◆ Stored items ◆

.....

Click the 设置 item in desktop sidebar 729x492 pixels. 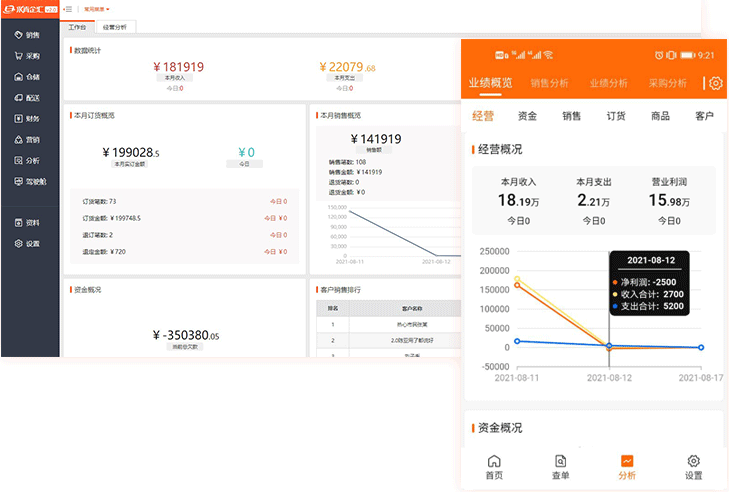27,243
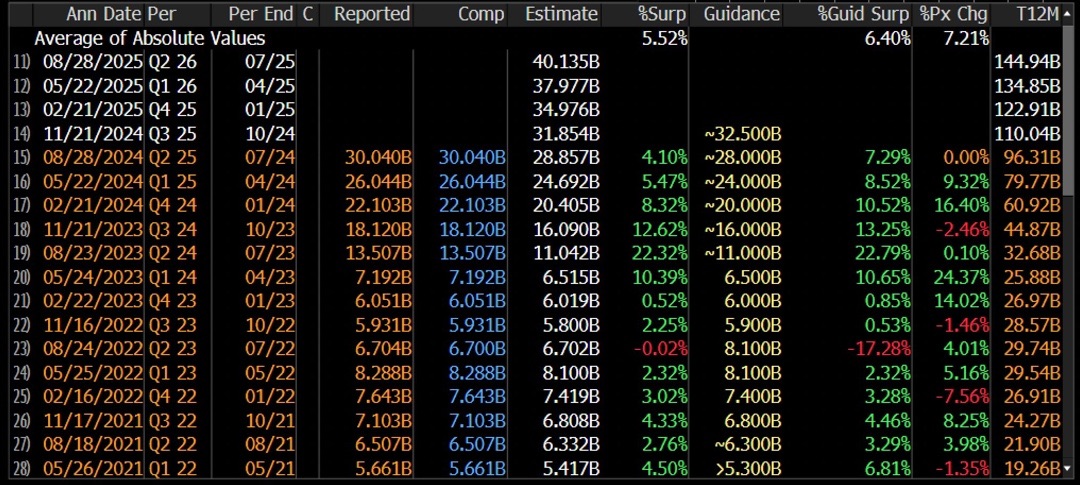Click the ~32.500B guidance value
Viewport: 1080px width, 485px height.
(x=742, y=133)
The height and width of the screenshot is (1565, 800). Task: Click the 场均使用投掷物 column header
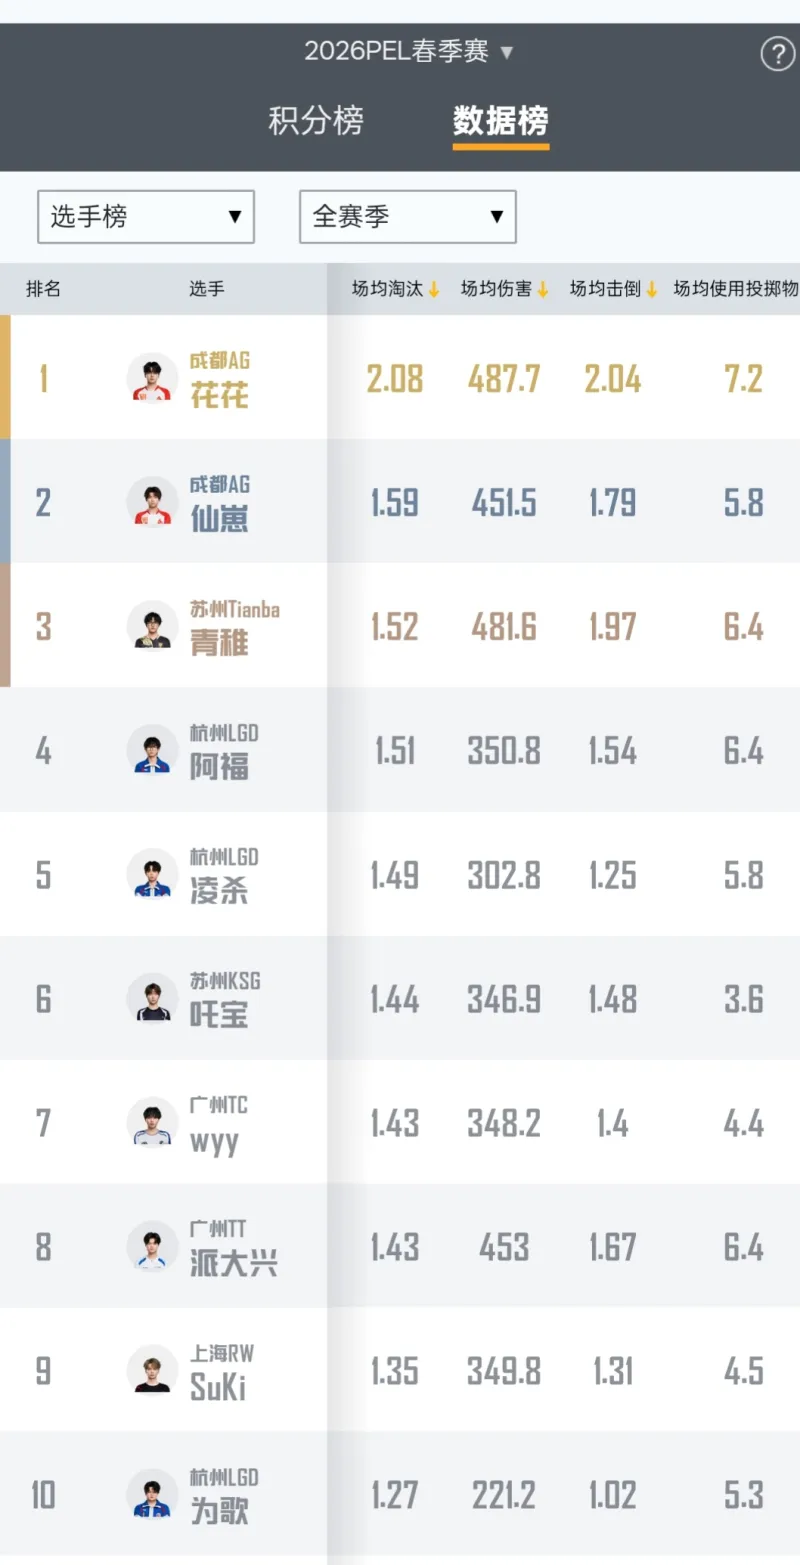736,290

.....

◆ PROMPT ◆
From the line with "The height and" to the last line above, restate each line word for word, but skip the pictures.

◆ EXERCISE OUTPUT ◆
The height and width of the screenshot is (1565, 800). Task: Click the 场均使用投掷物 column header
736,290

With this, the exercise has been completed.